Les 27 fermiers mauriciens dont les exploitations avaient été réquisitionnées par le gouvernement zimbabwéen vont pouvoir regagner ses terres. L’Etat du Zimbabwe assurera la sécurité des Mauriciens mais ils n’auront le droit de posséder qu’une seule ferme. Au même titre que les autochtones.
Ils sont 27 Mauriciens (90 personnes en comptant les familles), propriétaires de fermes au Zimbabwe, et leur sort vient d’être fixé par le gouvernement d’Harare. Leurs propriétés avaient été saisies, en septembre dernier, dans le cadre de la politique autoritaire de redistribution des terres de Robert Mugabe. Elles viennent d’être rayées de la liste des fermes à redistribuer à la population autochtone. Alors que nombre d’entre eux avaient fui leurs exploitations, les fermiers mauriciens pourront donc revenir chez eux, » en toute sécurité » comme l’a déclaré M. Mudenge, ministre des Affaires étrangères du Zimbabwe.
Mais les fermiers sont sceptiques. » La plupart des Mauriciens n’a aucune confiance dans les autorités zimbabwéennes qui leur mentent depuis deux ans « , explique Benoît Lagesse, leur porte-parole, fermier dans le Masvingo. » Dernier exemple en date : le vendredi 18 octobre, le gouverneur du Masvingo nous a donné l’instruction de rentrer chez nous pour de bon mais le lundi suivant nous avons reçu de nouveaux ordres d’expulsion. »
Faire un choix
Pourtant, » les Mauriciens sont, comme les Zimbabwéens, des ressortissants de la SADC (Communauté de développement d’Afrique australe, ndlr) « , précise Patrice Curé, directeur des affaires bilatérales au ministère des Affaires étrangères mauricien. » Ils ont donc droit à une certaine protection de la part des autorités du Zimbabwe. » Résultat : les fermiers mauriciens seront traités comme leurs homologues zimbabwéens. Et ne sont autorisés à garder qu’une seule ferme s’ils en possèdent plusieurs. » Ils devront faire un choix parmi leurs exploitations « , indique Patrice Curé. » Dans ce genre de situation tendue, on ne peut pas donner 100% de satisfaction. La diplomatie mauricienne a tout de même réussi à défendre les intérêts de ses ressortissants sans pour autant s’immiscer dans les affaires intérieures du Zimbabwe. »

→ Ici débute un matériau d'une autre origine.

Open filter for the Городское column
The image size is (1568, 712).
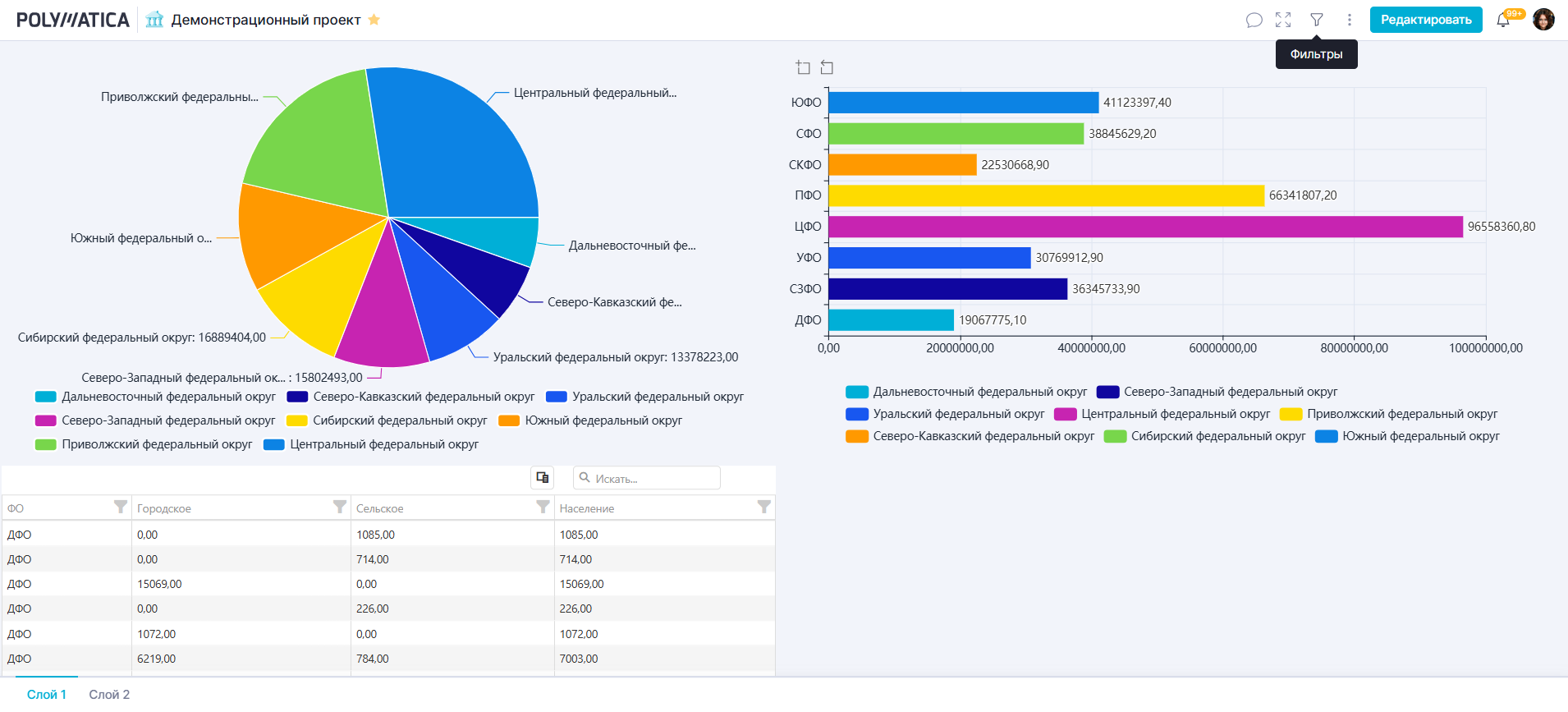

Du côté des fermiers mauriciens, les interrogations se bousculent. » Il n’y a aucune loi pour le moment qui stipule que les habitants du Zimbabwe n’ont pas le droit de posséder plus d’une seule ferme. Si le gouvernement va jusqu’à changer la loi de la propriété agricole, quelle surface peut-on garder ? Est-ce-que chaque membre d’une même famille peut garder une ferme à son nom ? Nous ne savons rien pour le moment et nous refusons de donner nos exploitations, et les investissements en temps, en argent et en énergie qu’elles représentent, au gouvernement sans aucune compensation « , assure Benoît Lagesse.
Pas de poursuites judiciaires
Dans le cadre des relations diplomatiques cordiales entre l’Ile Maurice et le Zimbabwe, la vingtaine de familles mauriciennes qui avaient refusé d’abandonner leurs propriétés au moment ou l’Etat zimbabwéen réquisitionnait les terres ne seront pas poursuivis judiciairement. Pour autant, ces derniers disent » avoir peur « . » Nous sommes en colère et prêts à défendre nos droits « , insiste le porte-parole.
L’immigration des fermiers mauriciens remonte aux années 55-65. Employés dans l’industrie sucrière locale, ils sont restés et ont acheté des propriétés qu’ils ont aujourd’hui transmises à leurs enfants. Les trois-quarts sont de petites exploitations de 120 à 200 hectares. Il y a quelques grandes firmes de 2 000 à 7 000 hectares et deux dépassent les 17 000 hectares. Elles concernent la canne à sucre, les agrumes, les légumes, le blé, le soja, le tabac, le maïs, les fleurs ou encore les noix. Quinze fermes se répartissent 7 100 ha de café, dont 2 800 ha ont déjà été donnés au gouvernement zimbabwéen. Cinq ranchs, sur une surface totale de 34 000 ha (dont 17 000 déjà cédés) sont consacrés au bétail et à des safaris.